| CONSIGNE 1 |
Dans l'entretien sur le Code, reprends sous forme de liste le paragraphe qui commence par « À côté de ça, j'ai entendu », en gardant ses faits principaux.

| TEXTE EXTRAIT |
Présenté début avril au parlement de la Fédération Wallonie-Bruxelles, le rapport dresse le tableau nuancé d’un secteur contrasté, pas si influencé par le Code. Nous avons rencontré les trois protagonistes de ce rapport.
Camille Gambi est membre du Centre interdisciplinaire pour les droits de l’enfant (CIDE) et la chercheuse principale du projet d’évaluation du Code de la prévention, de l’aide à la jeunesse et de la protection de la jeunesse.
Dan Kaminski est professeur à l’école de criminologie de l’Université catholique de Louvain (UCLouvain), où il enseigne notamment la méthodologie de recherche qualitative.
Thierry Moreau1 est avocat au barreau du Brabant wallon, spécialiste en droit de la jeunesse et en droit pénal. Il enseigne également à la faculté de droit et de criminologie de l’UCLouvain. Ensemble, ils ont dirigé le projet de recherche.
Alter Échos: Présenté pour la première fois en 2015, le Code avait pris de court le secteur (relire aussi à ce sujet: «Le code Madrane est là!», AÉ 458, janvier 2018). Quatre ans après son entrée en vigueur, quel est son impact: un bouleversement en profondeur ou de simples ajustements?
Camille Gambi: Cette question n’a pas été explicitement abordée dans notre étude, mais elle est apparue en filigrane à plusieurs reprises. J’ai le souvenir d’acteurs nous disant: «On craignait une révolution, mais c’est plutôt une évolution.» Certains acteurs pensaient que le Code allait davantage bouleverser le secteur et estiment aujourd’hui que le législateur a plutôt proposé de petits changements «cosmétiques».
À côté de ça, j’ai entendu beaucoup d’opinions sur la structure, «l’architecture» du Code. Plus spécifiquement, une série d’acteurs se sont prononcés sur le projet du législateur de regrouper l’ensemble de la matière dans un texte unique et de réorganiser la matière en différents livres. Le positionnement des livres a lui aussi un impact pour les acteurs – le fait que la prévention soit placée en premier par rapport aux autres livres par exemple. De même, la quantité d’articles consacrés aux jeunes FQI (ayant commis un fait qualifié d’infraction, NDLR) interrogeait certaines personnes. Tout cela peut paraître cosmétique, mais on s’est rendu compte que, pour certains acteurs, c’était loin d’être anodin. Finalement, la forme du Code était perçue comme la plus grosse nouveauté… parfois même plus que le fond.

[Lignes de recherche d'éléments]

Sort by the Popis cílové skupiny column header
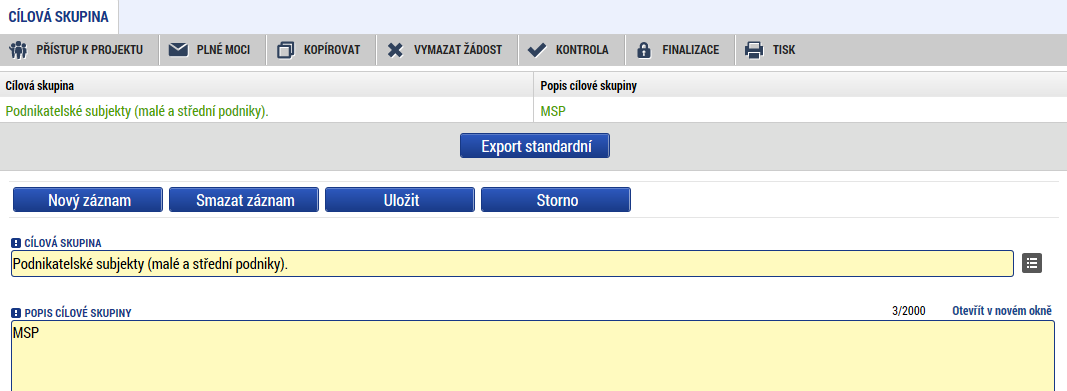 point(589,86)
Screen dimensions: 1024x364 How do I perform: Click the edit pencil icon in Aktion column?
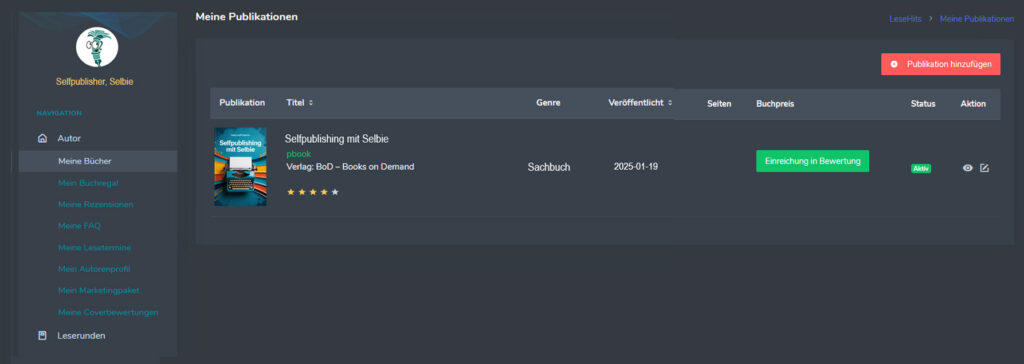click(985, 168)
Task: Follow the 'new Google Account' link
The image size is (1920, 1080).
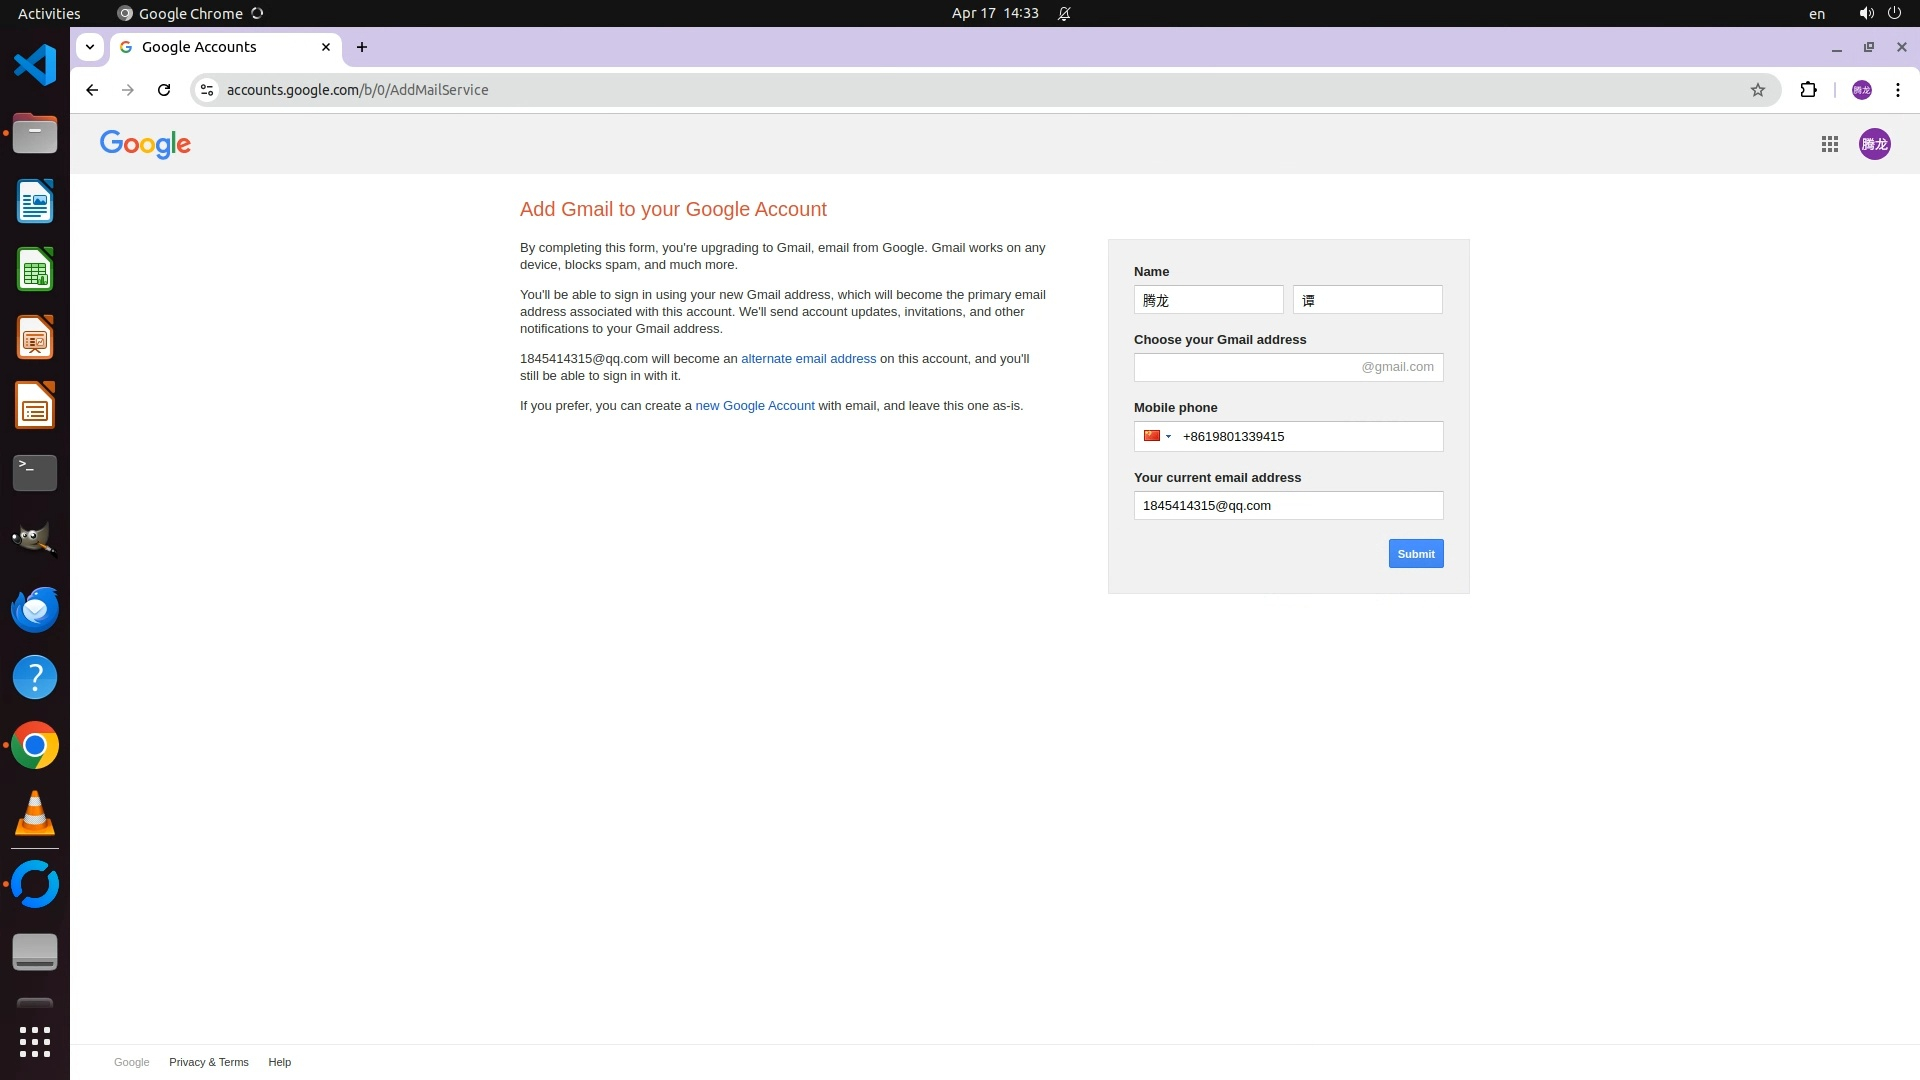Action: 754,406
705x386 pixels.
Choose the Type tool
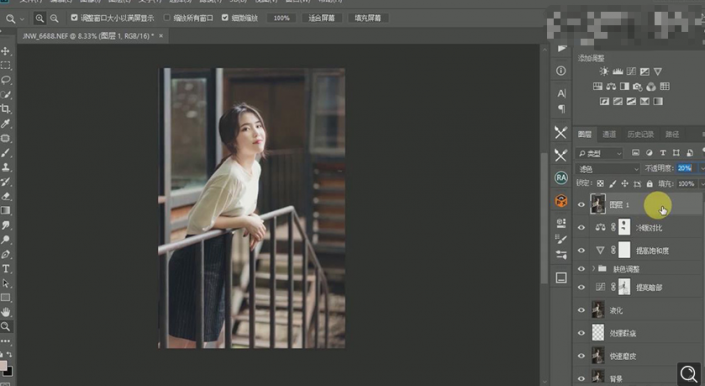point(5,269)
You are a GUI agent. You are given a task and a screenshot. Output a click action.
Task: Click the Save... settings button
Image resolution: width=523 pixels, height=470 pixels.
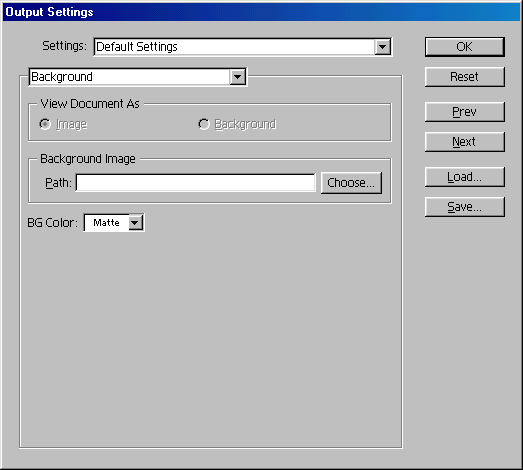click(x=465, y=207)
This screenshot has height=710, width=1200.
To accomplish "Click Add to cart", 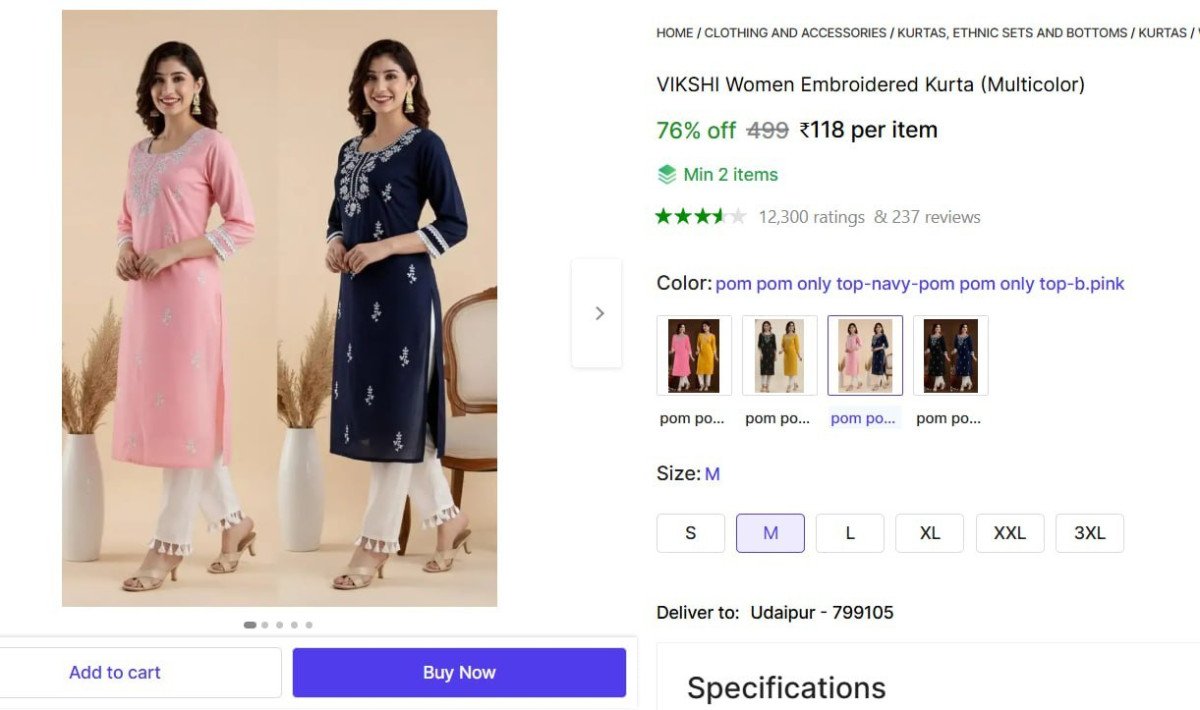I will pos(115,673).
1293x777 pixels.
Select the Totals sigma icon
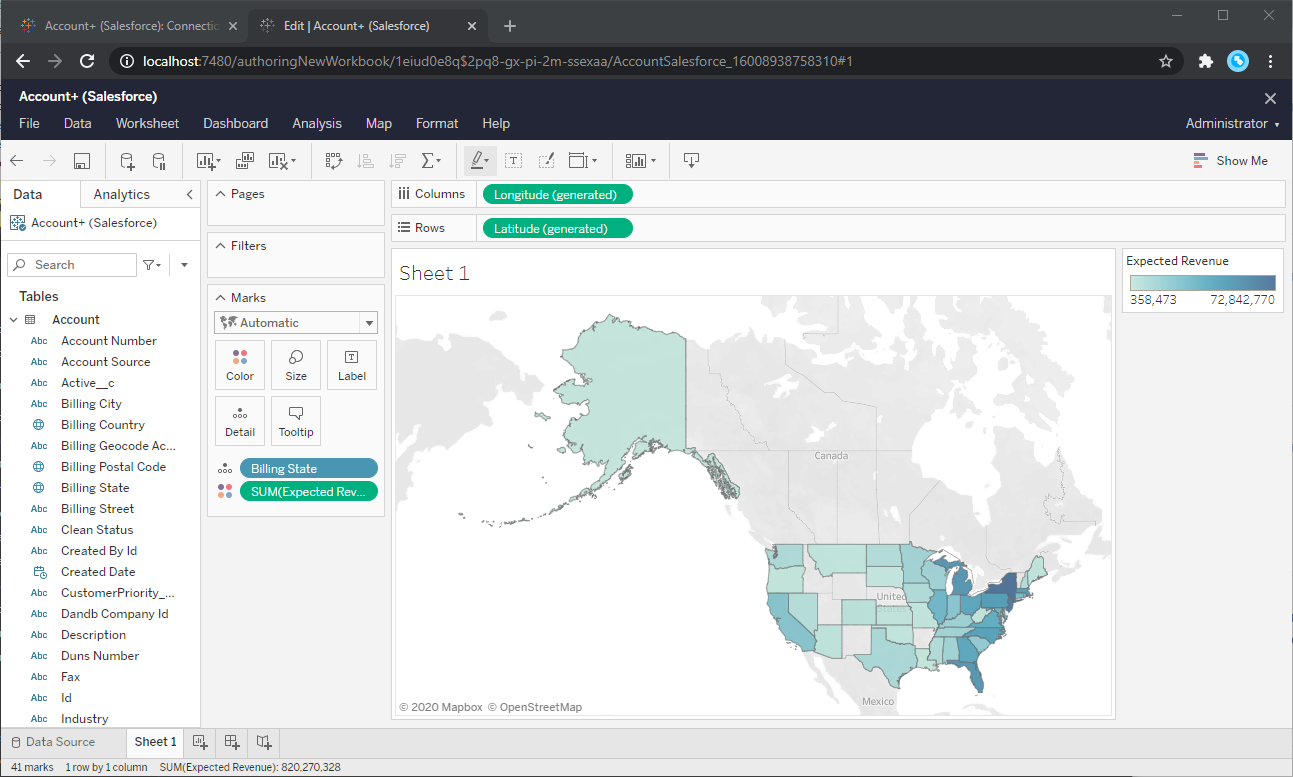[x=429, y=160]
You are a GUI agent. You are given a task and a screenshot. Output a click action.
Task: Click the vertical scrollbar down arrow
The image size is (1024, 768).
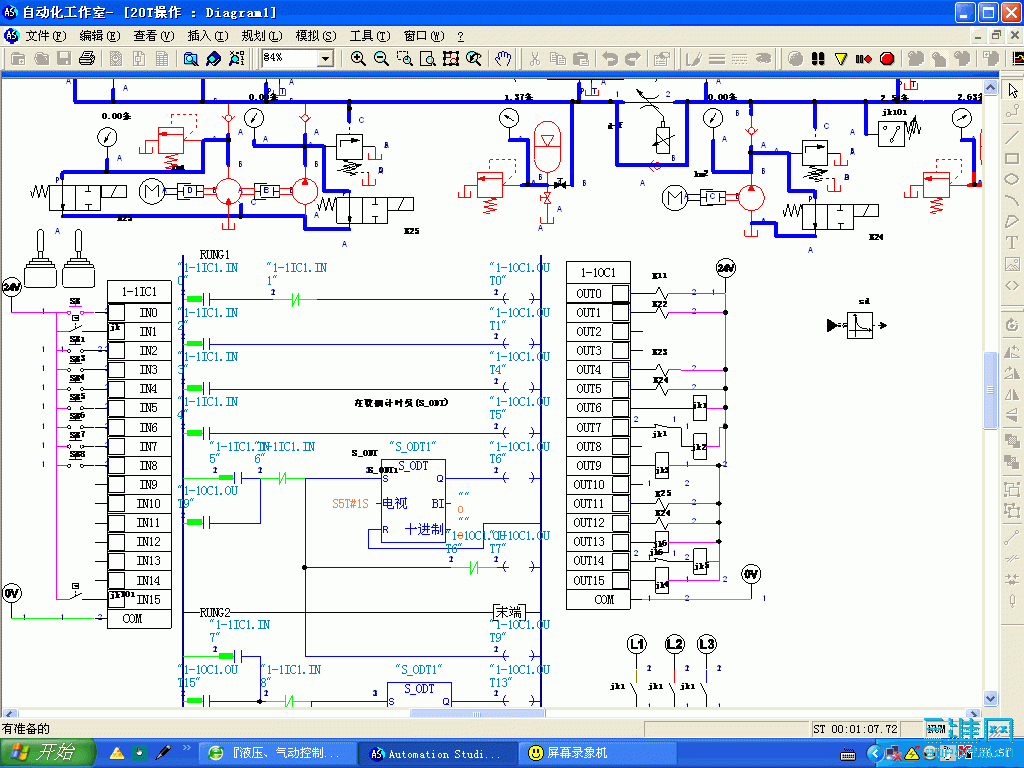[991, 699]
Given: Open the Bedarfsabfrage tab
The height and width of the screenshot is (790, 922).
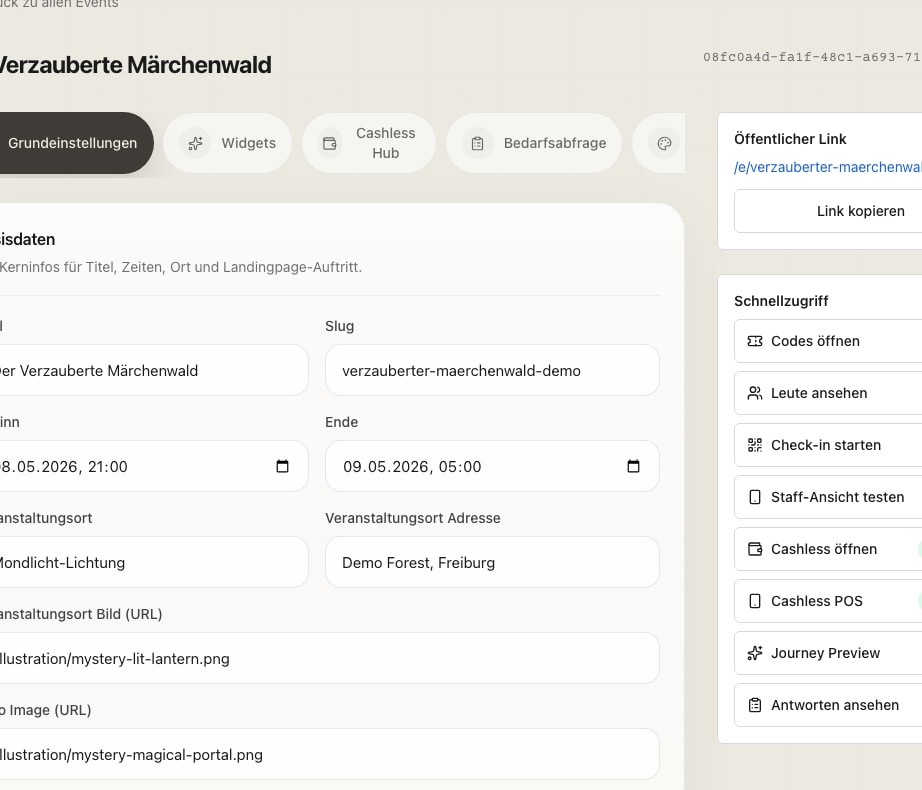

| CONSIGNE 2 |
Redonne telles quelles les lignes des extraits de données, depuis celle qui contient « 1293x777 pixels. » jusqu'à la fin de ces lignes, les deux bouts compris. Ne mets pas les images dans ta réponse.

| RÉPONSE 1 |
- Beaucoup d'avis ont porté sur la structure, « l'architecture » du Code.
- Des acteurs se sont prononcés sur le projet de regrouper toute la matière dans un texte unique, réorganisé en différents livres.
- L'ordre des livres compte aussi pour les acteurs, par exemple le fait que la prévention soit placée en premier.
- La quantité d'articles consacrés aux jeunes FQI interrogeait certaines personnes.
- Ces points peuvent paraître cosmétiques, mais pour certains acteurs ils étaient loin d'être anodins.
- La forme du Code a été perçue comme la plus grosse nouveauté, parfois même plus que le fond.

| RÉPONSE 2 |
1293x777 pixels.
Select the Totals sigma icon
[x=429, y=160]
You are a GUI agent. You are given a task and a screenshot. Output a click action.
Task: Click the vertical scrollbar down arrow
The image size is (1024, 768).
[991, 699]
Given: Open the Bedarfsabfrage tab
The height and width of the screenshot is (790, 922).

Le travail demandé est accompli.